Records from a data source:

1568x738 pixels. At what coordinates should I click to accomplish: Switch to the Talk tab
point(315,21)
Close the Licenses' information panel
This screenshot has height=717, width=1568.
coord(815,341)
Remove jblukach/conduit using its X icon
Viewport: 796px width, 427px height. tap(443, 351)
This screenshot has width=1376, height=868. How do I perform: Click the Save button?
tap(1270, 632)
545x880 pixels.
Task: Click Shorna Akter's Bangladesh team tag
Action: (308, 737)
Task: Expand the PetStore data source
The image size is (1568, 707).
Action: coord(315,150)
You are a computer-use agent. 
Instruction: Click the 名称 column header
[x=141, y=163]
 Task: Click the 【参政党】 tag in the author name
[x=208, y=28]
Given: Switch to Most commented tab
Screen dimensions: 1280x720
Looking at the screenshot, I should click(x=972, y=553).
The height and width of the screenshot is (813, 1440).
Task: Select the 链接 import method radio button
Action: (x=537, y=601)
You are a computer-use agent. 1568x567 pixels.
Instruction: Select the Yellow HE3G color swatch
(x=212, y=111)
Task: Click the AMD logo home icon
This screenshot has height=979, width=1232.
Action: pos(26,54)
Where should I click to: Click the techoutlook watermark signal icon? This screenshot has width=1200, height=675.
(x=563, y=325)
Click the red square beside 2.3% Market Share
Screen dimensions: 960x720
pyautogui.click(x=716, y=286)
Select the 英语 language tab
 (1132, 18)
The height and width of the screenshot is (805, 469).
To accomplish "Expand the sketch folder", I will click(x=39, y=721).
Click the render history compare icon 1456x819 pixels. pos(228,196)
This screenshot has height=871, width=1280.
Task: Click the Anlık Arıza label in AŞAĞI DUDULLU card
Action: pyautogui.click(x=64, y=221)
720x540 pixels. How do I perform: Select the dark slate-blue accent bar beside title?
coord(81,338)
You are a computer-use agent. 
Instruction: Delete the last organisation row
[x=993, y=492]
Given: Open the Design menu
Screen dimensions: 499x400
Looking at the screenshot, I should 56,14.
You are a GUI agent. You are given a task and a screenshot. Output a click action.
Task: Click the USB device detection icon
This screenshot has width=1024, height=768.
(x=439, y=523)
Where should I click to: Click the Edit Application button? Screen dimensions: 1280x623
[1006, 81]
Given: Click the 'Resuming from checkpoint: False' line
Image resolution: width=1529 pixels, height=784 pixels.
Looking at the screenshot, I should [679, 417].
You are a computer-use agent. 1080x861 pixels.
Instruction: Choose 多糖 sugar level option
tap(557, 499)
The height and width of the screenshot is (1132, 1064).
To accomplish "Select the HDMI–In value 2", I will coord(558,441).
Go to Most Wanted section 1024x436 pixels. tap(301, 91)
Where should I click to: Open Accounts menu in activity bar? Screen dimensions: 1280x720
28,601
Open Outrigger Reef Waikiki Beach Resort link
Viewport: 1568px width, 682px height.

Your goal: Pull out each line of the records holding the string "computer".

Finished exercise:
You are a computer-use agent. 
You are a computer-use agent. 1568x567 pixels.
You are a computer-use agent. 
You are a computer-use agent. 1080x861 pixels.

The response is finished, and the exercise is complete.